### [Instructions to follow]
Your copy should start at the line with "Enable hakata_train points layer checkbox" and end at the line with "Click the magnifier" in the data below. Transcribe only those lines, exactly, pictures excluded.

### [Source data]
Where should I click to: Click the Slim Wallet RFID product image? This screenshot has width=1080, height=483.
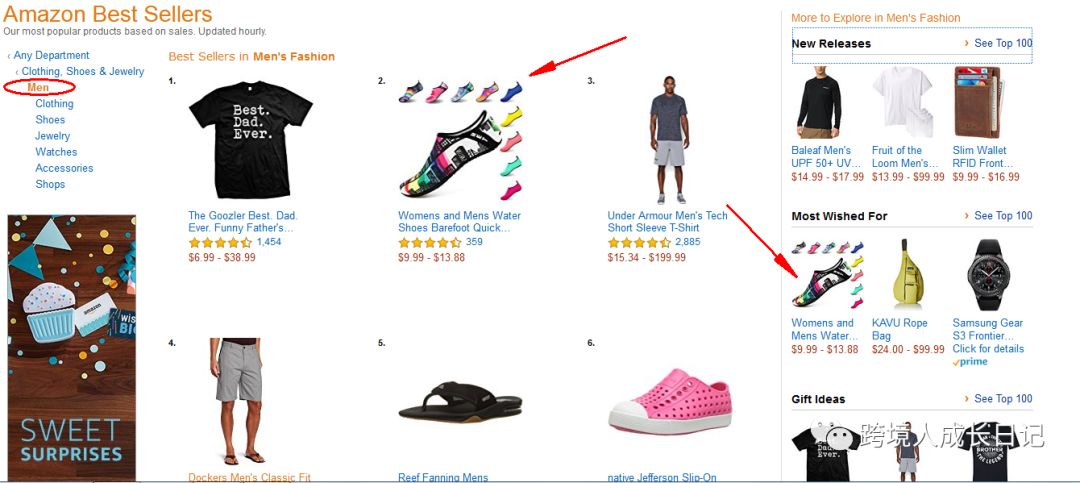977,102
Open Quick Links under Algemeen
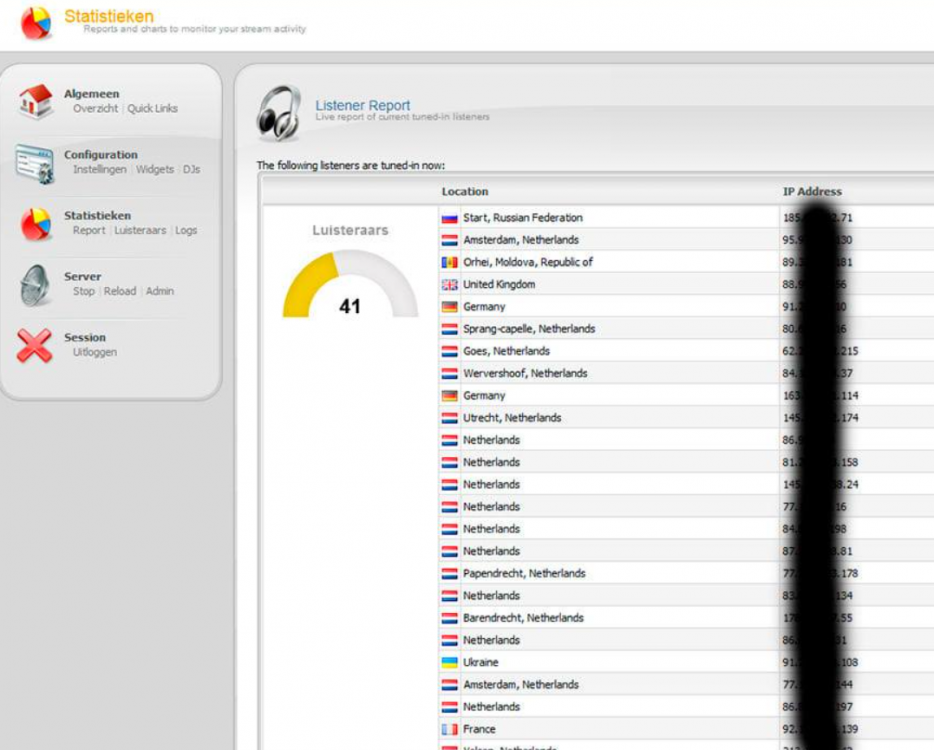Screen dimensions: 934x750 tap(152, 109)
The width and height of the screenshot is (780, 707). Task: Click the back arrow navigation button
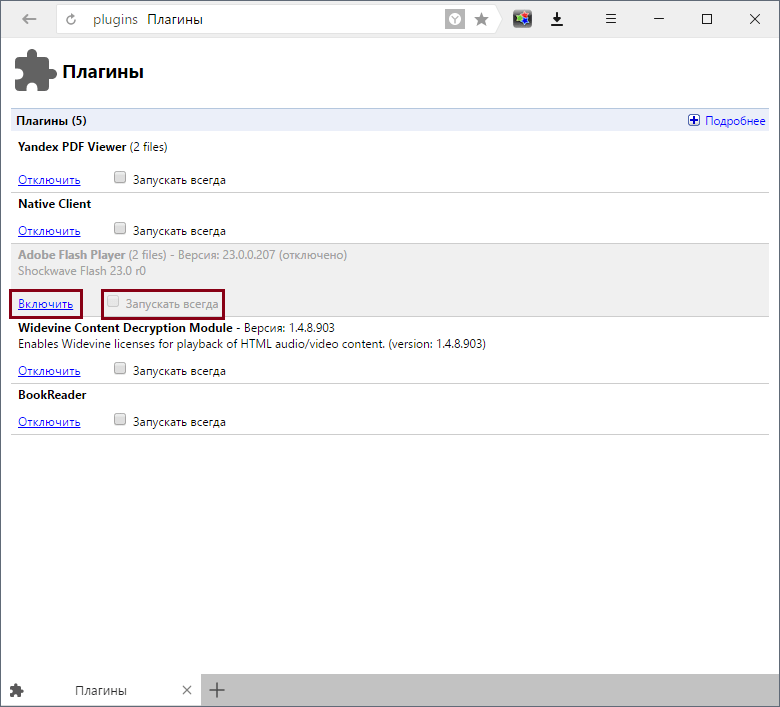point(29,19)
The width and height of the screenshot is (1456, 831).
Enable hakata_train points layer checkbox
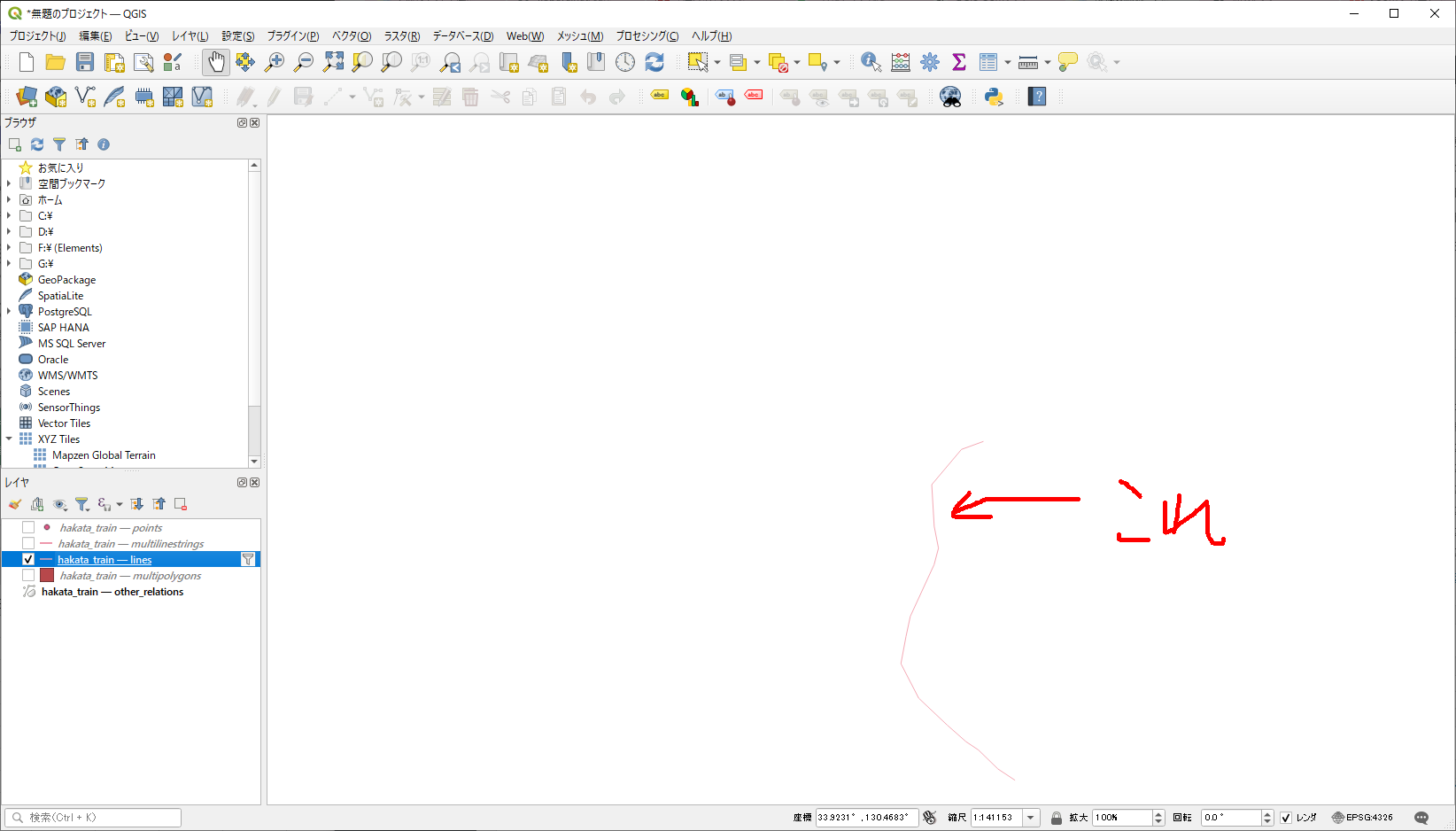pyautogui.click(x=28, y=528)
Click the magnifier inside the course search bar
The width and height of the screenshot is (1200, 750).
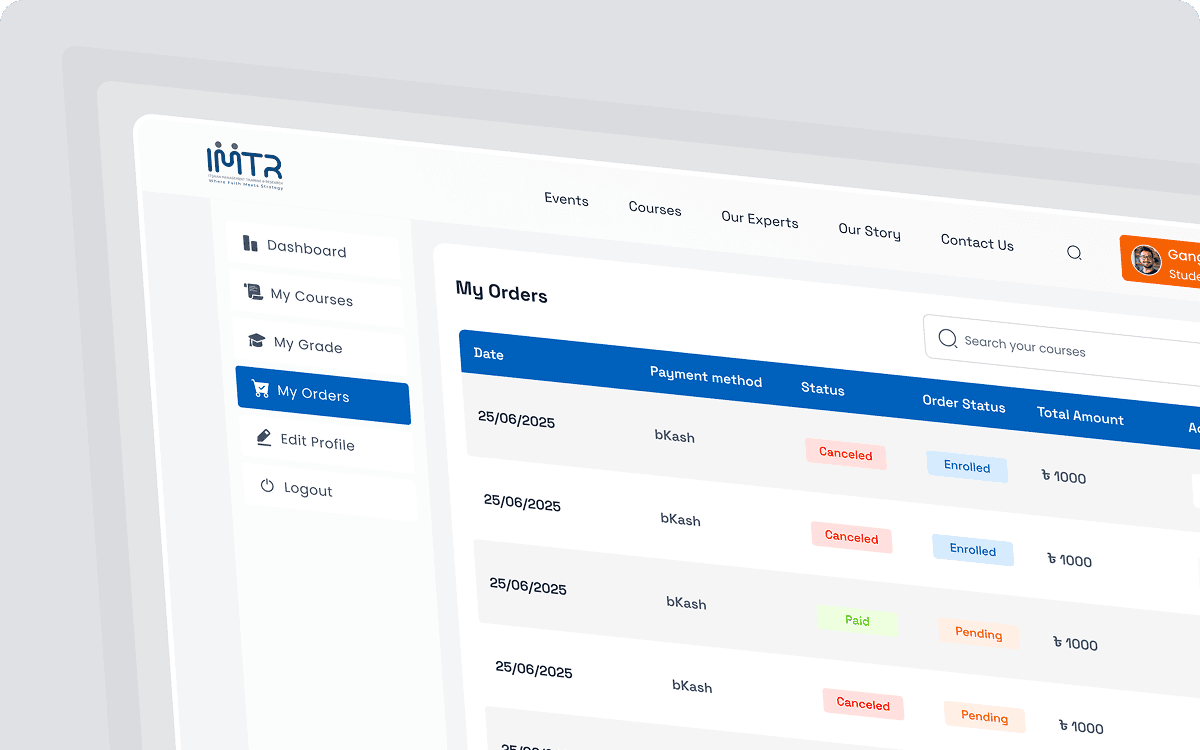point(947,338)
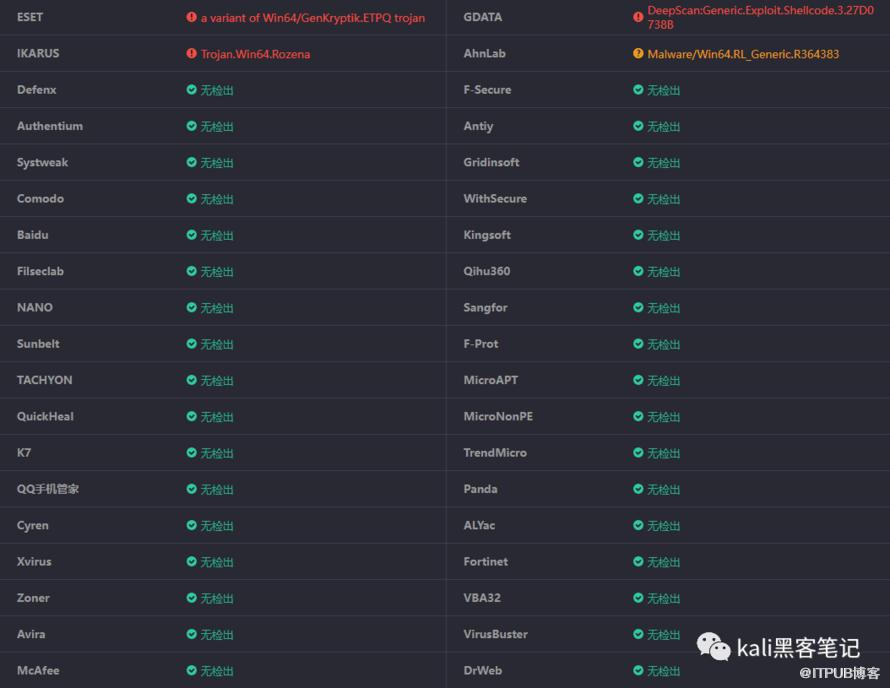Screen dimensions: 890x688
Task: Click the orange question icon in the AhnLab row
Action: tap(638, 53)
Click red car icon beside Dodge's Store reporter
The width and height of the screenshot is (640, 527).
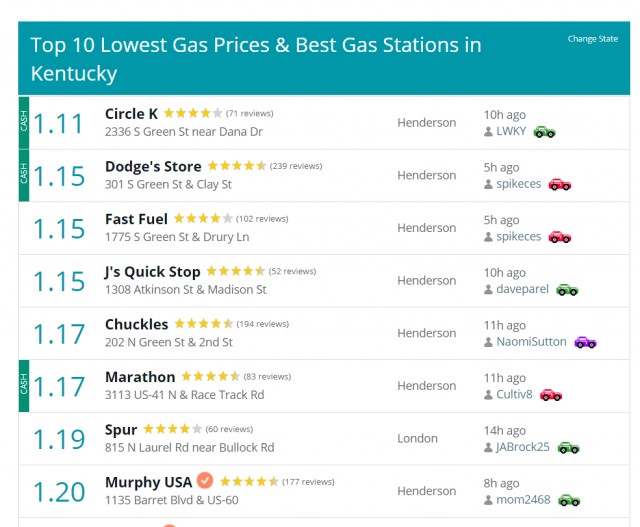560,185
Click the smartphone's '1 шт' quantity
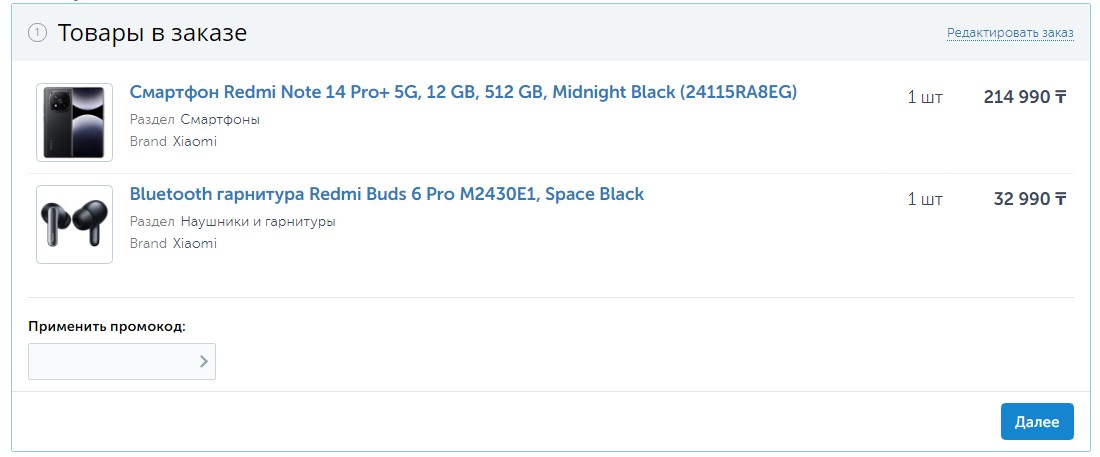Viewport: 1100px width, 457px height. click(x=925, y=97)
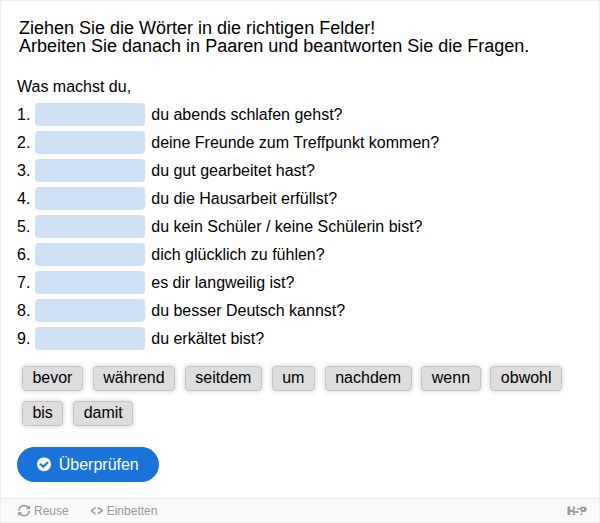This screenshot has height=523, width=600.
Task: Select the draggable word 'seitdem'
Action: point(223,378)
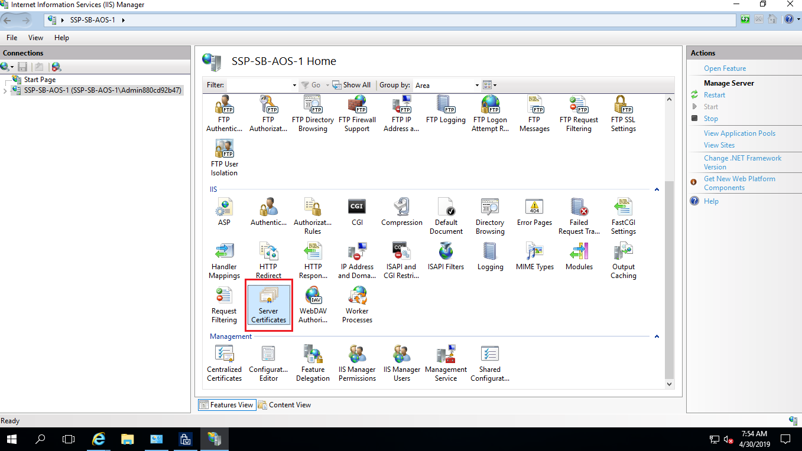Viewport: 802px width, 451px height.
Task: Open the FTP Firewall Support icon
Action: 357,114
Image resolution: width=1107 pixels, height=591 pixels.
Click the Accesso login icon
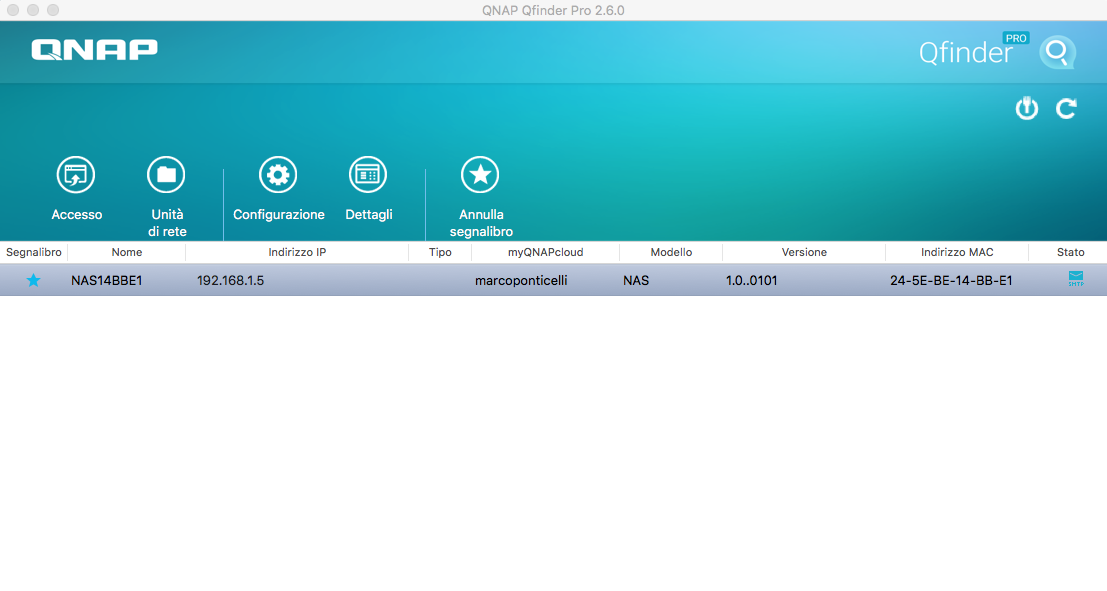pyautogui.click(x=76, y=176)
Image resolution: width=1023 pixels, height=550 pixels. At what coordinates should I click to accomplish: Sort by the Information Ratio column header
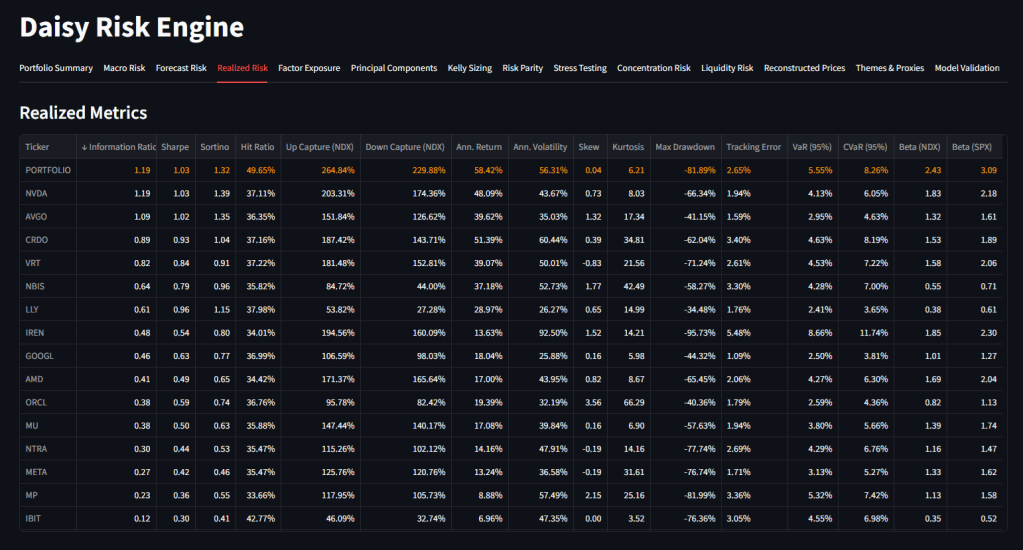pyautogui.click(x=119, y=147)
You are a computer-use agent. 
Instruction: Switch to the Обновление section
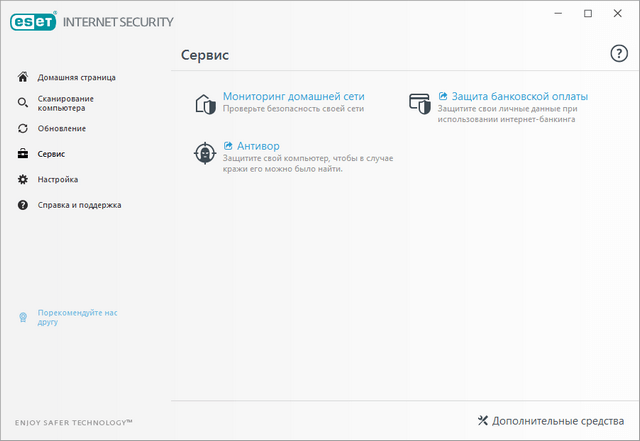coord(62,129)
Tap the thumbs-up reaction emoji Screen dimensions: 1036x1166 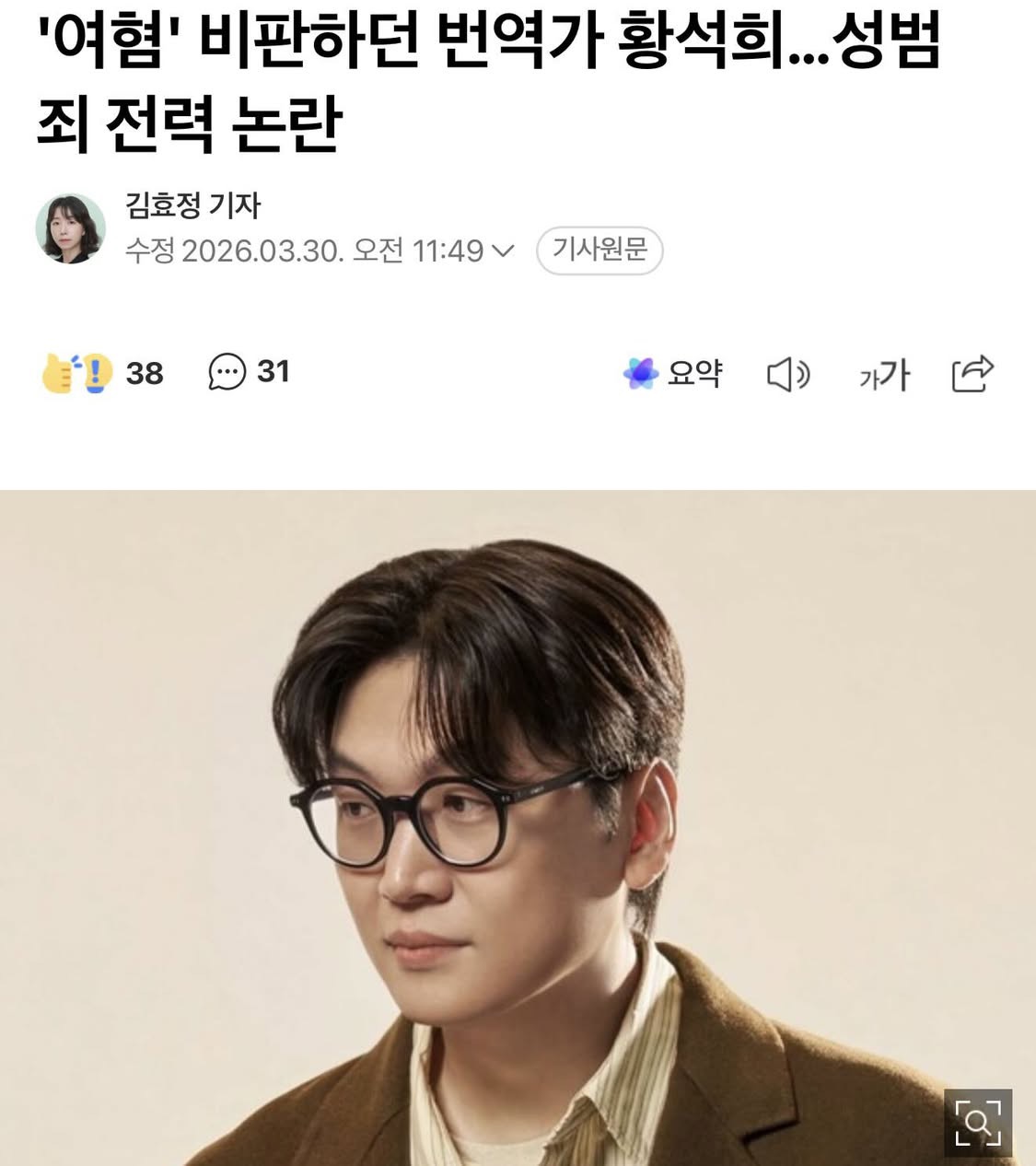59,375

### [Output for this exercise]
Enable hakata_train points layer checkbox
pyautogui.click(x=28, y=528)
Click the magnifier inside the course search bar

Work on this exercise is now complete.